* THE TASK: In the entries below, find the line with "[Follow us on Facebook] (26, 1096)" and the line with "Recette cocktail White Russian (114, 1828)"; give again those lines and every line between them, exactly.

* Records contained in a dataset:
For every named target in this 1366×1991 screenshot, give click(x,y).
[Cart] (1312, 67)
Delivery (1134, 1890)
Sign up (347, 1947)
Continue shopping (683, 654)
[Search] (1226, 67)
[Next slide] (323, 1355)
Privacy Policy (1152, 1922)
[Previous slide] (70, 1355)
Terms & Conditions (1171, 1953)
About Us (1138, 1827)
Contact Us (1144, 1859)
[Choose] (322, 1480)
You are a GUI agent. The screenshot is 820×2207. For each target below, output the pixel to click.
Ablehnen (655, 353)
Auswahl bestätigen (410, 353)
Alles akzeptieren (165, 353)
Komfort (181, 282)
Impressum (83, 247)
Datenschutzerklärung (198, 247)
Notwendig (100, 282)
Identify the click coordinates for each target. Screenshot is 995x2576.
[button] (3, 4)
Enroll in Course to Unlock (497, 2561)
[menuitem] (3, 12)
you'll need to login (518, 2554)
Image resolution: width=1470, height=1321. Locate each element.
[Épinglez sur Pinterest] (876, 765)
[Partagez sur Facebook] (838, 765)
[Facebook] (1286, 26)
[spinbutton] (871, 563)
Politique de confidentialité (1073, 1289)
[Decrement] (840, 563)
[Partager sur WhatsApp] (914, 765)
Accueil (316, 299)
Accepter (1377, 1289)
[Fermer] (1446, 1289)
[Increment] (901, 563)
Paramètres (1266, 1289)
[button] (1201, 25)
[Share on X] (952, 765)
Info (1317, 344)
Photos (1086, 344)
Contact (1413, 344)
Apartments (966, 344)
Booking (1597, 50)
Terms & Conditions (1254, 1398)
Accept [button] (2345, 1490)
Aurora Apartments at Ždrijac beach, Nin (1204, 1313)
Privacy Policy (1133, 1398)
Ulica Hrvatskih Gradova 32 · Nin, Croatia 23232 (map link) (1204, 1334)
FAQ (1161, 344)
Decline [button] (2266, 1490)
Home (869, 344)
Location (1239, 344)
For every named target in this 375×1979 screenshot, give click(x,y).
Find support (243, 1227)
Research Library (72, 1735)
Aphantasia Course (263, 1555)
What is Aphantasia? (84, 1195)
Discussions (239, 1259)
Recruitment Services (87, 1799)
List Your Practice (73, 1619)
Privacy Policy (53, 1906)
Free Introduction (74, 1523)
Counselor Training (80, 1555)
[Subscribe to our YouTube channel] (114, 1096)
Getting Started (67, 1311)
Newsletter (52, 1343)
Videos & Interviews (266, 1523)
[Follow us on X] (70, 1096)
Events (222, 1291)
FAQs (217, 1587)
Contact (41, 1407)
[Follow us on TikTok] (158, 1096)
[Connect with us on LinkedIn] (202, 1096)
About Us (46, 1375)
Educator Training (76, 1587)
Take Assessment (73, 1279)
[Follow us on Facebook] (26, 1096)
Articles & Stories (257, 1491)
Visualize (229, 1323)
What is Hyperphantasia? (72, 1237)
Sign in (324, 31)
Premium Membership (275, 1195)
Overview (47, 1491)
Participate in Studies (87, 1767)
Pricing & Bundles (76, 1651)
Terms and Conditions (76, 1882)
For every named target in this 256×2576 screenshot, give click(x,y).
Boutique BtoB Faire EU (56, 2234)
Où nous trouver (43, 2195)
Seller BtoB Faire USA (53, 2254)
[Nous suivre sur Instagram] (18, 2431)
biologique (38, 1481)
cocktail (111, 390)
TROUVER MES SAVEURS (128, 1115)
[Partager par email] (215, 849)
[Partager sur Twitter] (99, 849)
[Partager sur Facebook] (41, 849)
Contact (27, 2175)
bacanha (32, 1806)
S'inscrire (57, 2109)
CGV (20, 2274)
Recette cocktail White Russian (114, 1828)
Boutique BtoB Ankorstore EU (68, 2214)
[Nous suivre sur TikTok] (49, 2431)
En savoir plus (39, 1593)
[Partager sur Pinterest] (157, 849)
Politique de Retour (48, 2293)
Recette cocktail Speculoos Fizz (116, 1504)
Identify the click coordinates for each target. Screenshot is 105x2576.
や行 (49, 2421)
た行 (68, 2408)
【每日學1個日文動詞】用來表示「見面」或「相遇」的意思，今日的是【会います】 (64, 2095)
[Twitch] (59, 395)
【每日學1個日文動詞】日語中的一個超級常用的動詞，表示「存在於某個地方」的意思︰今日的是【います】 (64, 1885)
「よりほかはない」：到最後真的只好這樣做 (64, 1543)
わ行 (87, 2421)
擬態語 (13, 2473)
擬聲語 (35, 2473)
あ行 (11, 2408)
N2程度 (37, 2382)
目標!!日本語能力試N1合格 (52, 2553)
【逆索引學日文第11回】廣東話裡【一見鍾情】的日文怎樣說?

* SOLUTION:
[Follow us on Facebook] (26, 1096)
Articles & Stories (257, 1491)
Visualize (229, 1323)
What is Hyperphantasia? (72, 1237)
Sign in (324, 31)
Premium Membership (275, 1195)
Overview (47, 1491)
Participate in Studies (87, 1767)
Pricing & Bundles (76, 1651)
Terms and Conditions (76, 1882)
For every named target in this 256×2576 screenshot, give click(x,y).
Boutique BtoB Faire EU (56, 2234)
Où nous trouver (43, 2195)
Seller BtoB Faire USA (53, 2254)
[Nous suivre sur Instagram] (18, 2431)
biologique (38, 1481)
cocktail (111, 390)
TROUVER MES SAVEURS (128, 1115)
[Partager par email] (215, 849)
[Partager sur Twitter] (99, 849)
[Partager sur Facebook] (41, 849)
Contact (27, 2175)
bacanha (32, 1806)
S'inscrire (57, 2109)
CGV (20, 2274)
Recette cocktail White Russian (114, 1828)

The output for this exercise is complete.